Design, participants, and setting: This controlled population-based study used Medicare claims data from January 1, 2014, to December 31, 2019, to analyze the spending for beneficiaries who received LEJR in 171 MSAs randomized to CJR vs typical payment. One-quarter of beneficiaries before and after the April 1, 2016, start date were excluded as a 6-month washout period (January 1 to June 30, 2016) to allow time in the evaluation period for hospitals to respond to the program rules.
Main outcomes and measures: The main outcomes were episode spending and, starting in year 3 of the program, the hospitals' decision to no longer participate in CJR and perform LEJRs in the outpatient setting.
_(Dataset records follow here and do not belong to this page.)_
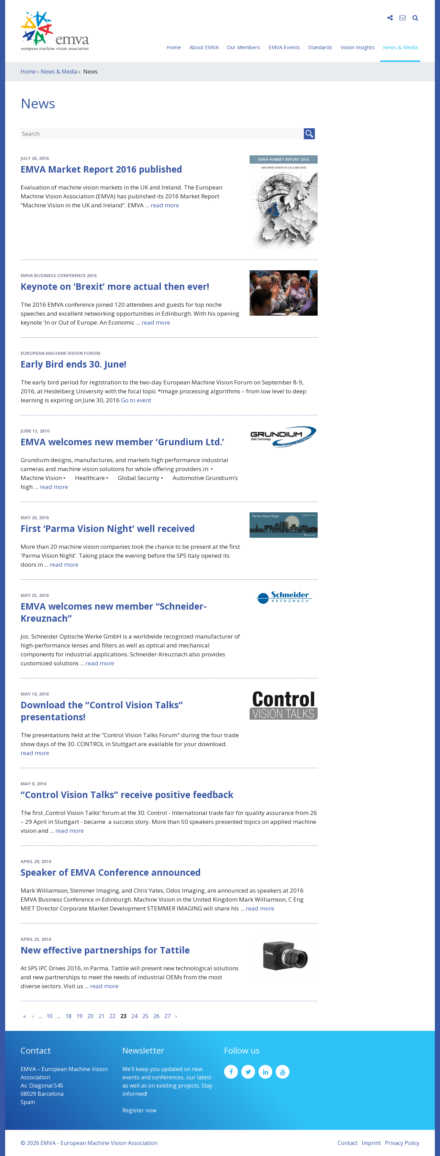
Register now (139, 1110)
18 (68, 1016)
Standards (320, 47)
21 (101, 1016)
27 (167, 1016)
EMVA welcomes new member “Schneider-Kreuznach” (114, 612)
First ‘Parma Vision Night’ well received (108, 528)
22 (112, 1016)
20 (90, 1016)
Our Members (243, 47)
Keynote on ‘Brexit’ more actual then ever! (115, 286)
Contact (348, 1143)
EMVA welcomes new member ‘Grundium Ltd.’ (122, 442)
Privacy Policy (402, 1143)
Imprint (371, 1143)
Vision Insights (358, 47)
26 (156, 1016)
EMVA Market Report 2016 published (101, 169)
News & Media (400, 47)
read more (165, 205)
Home (173, 47)
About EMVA (204, 47)
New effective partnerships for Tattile (105, 950)
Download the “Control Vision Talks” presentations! (102, 711)
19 (79, 1016)
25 (145, 1016)
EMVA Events (284, 47)
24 (134, 1016)
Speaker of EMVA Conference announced (111, 872)
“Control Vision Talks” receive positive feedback (127, 794)
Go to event (136, 400)
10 (49, 1016)
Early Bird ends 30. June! (73, 364)
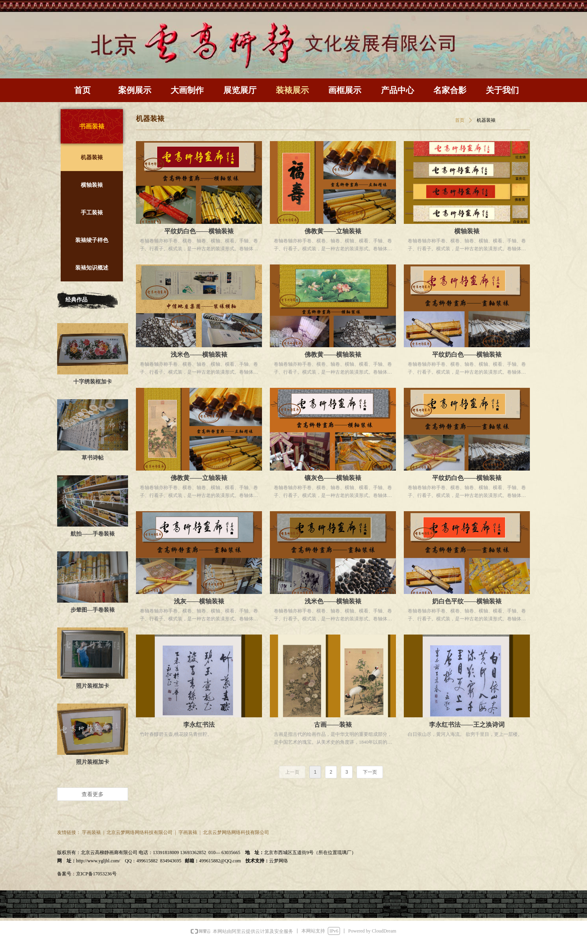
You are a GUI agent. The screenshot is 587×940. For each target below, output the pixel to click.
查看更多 (93, 794)
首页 (459, 120)
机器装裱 (486, 120)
Results: Data from 1 087 177 patients (mean [SD] age, 74.4 [8.4] years; 692 604 women [63.7%]; 980 635 non-Hispanic White patients [90.2%]) were analyzed. Over the first 4 years of CJR, 321 038 LEJR episodes were performed at 702 CJR hospitals, and 456 792 episodes were performed at 826 control hospitals. From the second to the fourth year of the program, savings in CJR vs control MSAs diminished from -$976 per LEJR episode (95% CI, -$1340 to -$612) to -$331 (95% CI, -$792 to $130). In MSAs where hospital participation was made voluntary in the third year, more hospitals in the highest quartile of baseline spending dropped out compared with the lowest quartile (56 of 60 [93.3%] vs 29 of 56 [51.8%]). In MSAs where participation remained mandatory, CJR hospitals shifted fewer knee replacements to the outpatient setting in years 3 to 4 than controls (12 571 of 59 182 [21.2%] vs 21 650 of 68 722 [31.5%] of knee LEJRs). In these mandatory MSAs, 75% of the reduction in savings per episode from years 1 to 2 to years 3 to 4 of the program ($455; 95% CI, $137-$722) was attributable to CJR hospitals' decision on which patients would undergo surgery or whether the surgical procedure would occur in the outpatient setting.
Conclusions and relevance: This controlled population-based study found that savings observed in the second year of CJR largely dissipated by the fourth year owing to a combination of responses among hospitals to changes in the program. These results suggest a need for caution regarding the design of new alternative payment models.